Marketers are often in the dark about the true effectiveness of their marketing and advertising strategies, and business owners are confused about why their organizations aren’t thriving.
It’s not just you.
It’s an industry-wide problem.
But, fortunately, there are solutions.
I’d argue the greatest strength of digital marketing is its intricate relationship with data. Following digital marketing strategies means getting access to much better, more refined data. Once you have that data, you can apply it in dynamic ways using a host of digital marketing techniques.

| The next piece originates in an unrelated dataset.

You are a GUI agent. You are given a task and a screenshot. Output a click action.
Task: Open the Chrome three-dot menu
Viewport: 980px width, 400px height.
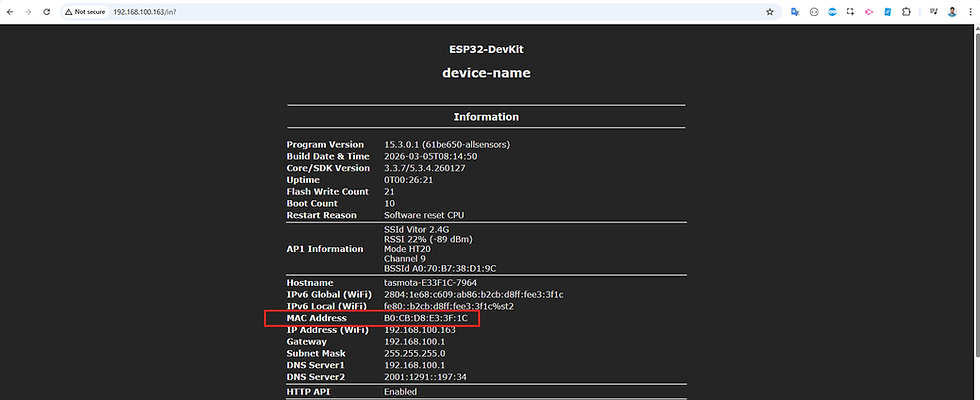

But this mutually supportive relationship relies on an important prerequisite—that your baseline data is completely accurate. If your data misleads you in any way, it starts to become detrimental, rather than helping in supporting your long-term marketing goals.
Historically, most marketers have blindly trusted tech juggernauts like Facebook and Google to provide reliable, eminently useful sets of data. But that’s beginning to change. There are effectively three major flaws when looking at in-platform numbers, and they are just going to become more prominent.
First, there’s the double attribution problem. Double attribution happens whenever a single customer conversion is counted twice (or even more times) across different touchpoints in the customer journey. This leads to an inflated sense of accomplishment in a given campaign, distorting your perception of your marketing performance and leading you to overestimate your earnings and ROI.
Second, there’s the problem of missed conversion data, which is only going to get worse with the new privacy law updates. Platforms often completely overlook or misrepresent certain pieces of conversion data. This is usually because of technical limitations or tracking issues. Either way, it distorts your total picture of how your campaigns are performing.
Third, Google and Facebook advertising algorithms preferentially select for remarketing and “warmed-up” traffic. They artificially prioritize people who are already familiar with your brand, giving you a boost in immediate results without giving you meaningful strides in terms of market reach or audience expansion. For example, conversion-based bidding goes after the lowest hanging fruit, and that tends to be warm traffic that the algorithm doesn’t know is warm.
In combination with each other, these problems produce an environment where it’s basically impossible to know your “true” conversion rate, estimate your marketing campaign’s effectiveness, or even glean insights to help you improve your marketing effectiveness in the future. It’s going to become impossible to determine the true effectiveness of your ads.
It gets worse.
Note that these problems have existed for many years in an environment with ample access to data. By late 2024, that landscape is going to be completely overhauled because of the degradation of third-party cookies.
Without getting too far into the weeds of this problem, Google, Apple, Mozilla, and a host of other tech companies have pledged to eliminate third-party cookies entirely by the end of the year. Originally, the plan was to eliminate these cookies by the end of 2023, but this plan has been moderately delayed. Third-party cookies are pieces of data linked to individual users, which are invaluable in tracking, understanding, predicting, and guiding user behavior.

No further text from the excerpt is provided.